In Cina vennero trovate delle ciotole su cui avevano applicato sopra uno smalto con una composizione anomala. Esso presentava un eccesso di elementi non giustificabili dalle ricette usuali. Si è scoperto, così, che la cenere di legno in cui erano presenti questi elementi, veniva aggiunta allo smalto e si è scoperto, altresì, che ad alte temperature vetrificava.
Da questo è nato uno studio ulteriore in tempi recenti, in Occidente, che ha messo in luce le diversità di alberi e quindi le diversità delle ceneri. Ogni albero ha, tra l’altro, elementi differenti se proviene dal fusto o dai rami.
La cenere è un potente fluidificante: è per questo che è necessario mescolarla in poca quantità per evitare che lo smalto si sciolga completamente e inondi le lastre del forno, compromettendo tutto il lavoro.
La cenere va mescolata in proporzioni determinate alle polveri di argilla e quello che io ho fatto è proprio questo. Un lavoro meticoloso e rigoroso. Si possono ottenere risultati diversi a seconda se la cenere venga lavata per decantazione e per più giorni, oppure no. Io preferisco lavarla per evitare i puntini bianchi sulla superficie, che indicano la presenza di alcali e che disturbano il risultato finale.

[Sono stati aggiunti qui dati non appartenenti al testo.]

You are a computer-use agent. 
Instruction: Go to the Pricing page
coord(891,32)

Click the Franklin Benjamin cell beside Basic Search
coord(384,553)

I sassi sagomati sono delle sperimentazioni di questo processo complicato. Una parte li ho divisi in due per ottenere dei sassi scoperchiabili. La cottura è avvenuta in un forno elettrico, anche se sembra invece uno a legna, che è arrivato a 1280°C.
Per i sassi con coperchio ho messo su un gres bianco, della cenere mescolata a polvere di gres rosso; su un gres nero della cenere mescolata a polvere di gres rosso.
Per i sassi senza coperchio ho messo su porcellana della cenere mescolata a porcellana; sul gres nero della cenere mescolata alla polvere di gres rosso. Insomma, ho fatto un po’ di miscugli per sperimentare “e vedere di nascosto l’effetto che fa”, come direbbe il grande Enzo Jannacci.
Questo lavoro è durato qualche mese e una parte di questi sassi è stato presentato nel 2024 al Museo Civico Archeologico di Tolfa nell’ambito della mostra “Ispirati (d)alla foresta”.